Tuesday, March 21, 2006

Afghan Faces Death Penalty

This story has played out countless times over 1400 years with no media around to report it. The difference is that they would have just killed him. Done. Muslims love to quote the misleading and abrogated verse from the quran that states in part "there is no compulsion in religion'. This is a pure lie. Why do they tell this lie? Because they want you to believe it! But like most anything else a 'follower of islamism' SAYS, the actions are quite different. Doesnt the death penalty imply 'compulsion in religion'?


quran 003.083 Do they seek for other than the Religion of God?-while all creatures in the heavens and on earth have, willing or unwilling, bowed to His Will (Accepted Islam), and to Him shall they all be brought back.

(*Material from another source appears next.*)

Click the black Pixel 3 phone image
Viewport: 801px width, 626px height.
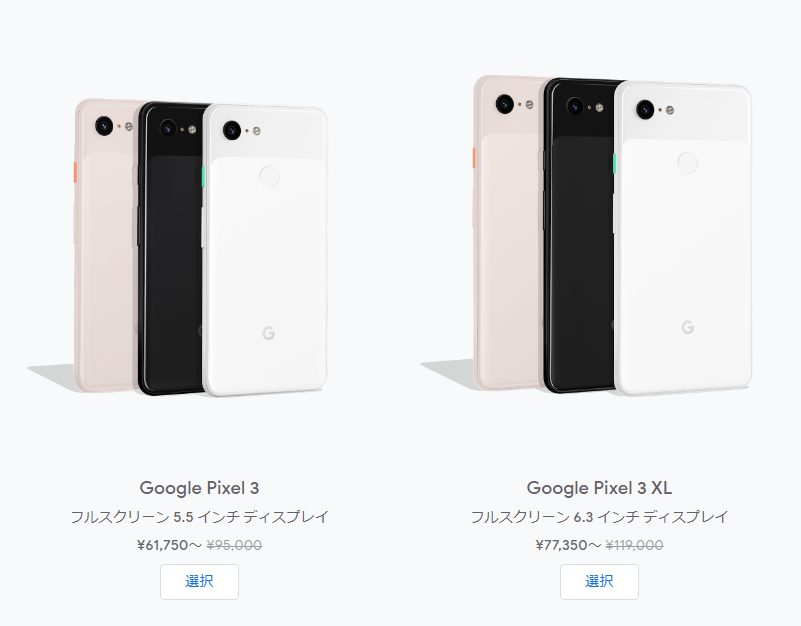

No compulsion? Liars! RESIST! Islam is trying to take over the world! Spread the word!

source
KABUL, Afghanistan, March 20, 2006 — Despite the overthrow of the fundamentalist Taliban government and the presence of 22,500 U.S. troops in Afghanistan, a man who converted to Christianity is being prosecuted in Kabul, and a judge said Sunday that if convicted, he faces the death penalty.
Abdul Rahman, who is in his 40s, says he converted to Christianity 16 years ago while working as an aid worker helping Afghan refugees in Pakistan.
Relatives denounced him as a convert during a custody battle over his children, and he was arrested last month. The prosecutor says Rahman was found with a Bible.
Human rights workers have described the case as an unsettling reminder that the country's post-Taliban judiciary remains deeply conservative, and they have called on President Hamid Karzai to intervene. During Taliban times, men were forced to kneel in prayer five times a day, and couples faced the death penalty for sex outside marriage, for example. Reform efforts have been slow, say experts, since there are so few judges and lawyers with experience.
The U.S. State Department is watching the case closely and considers it a barometer of how well democracy is developing in Afghanistan.
"Our view … is that tolerance, freedom of worship is an important element of any democracy," State Department spokesman Sean McCormack said. "And these are issues as Afghan democracy matures that they are going to have to deal with increasingly."
A number of Christian nonprofit groups do humanitarian work in Afghanistan. Dominic Nutt of Christian Aid calls the Rahman case a step backward for the country, especially if Rahman is executed.
Nutt, who has spent time in Afghanistan, tells ABC News "few practitioners are used to the concept of democracy and toleration … [many] are educated only in Islamic law."
Presiding judge Ansarullah Mawlazezadah tells ABC News a medical team was checking the defendant, since the team suspects insanity caused Rahman to reject Islam.
"We want to know that the doctors have given him a green light on his mental state, because he is not normal when he talks," says the judge.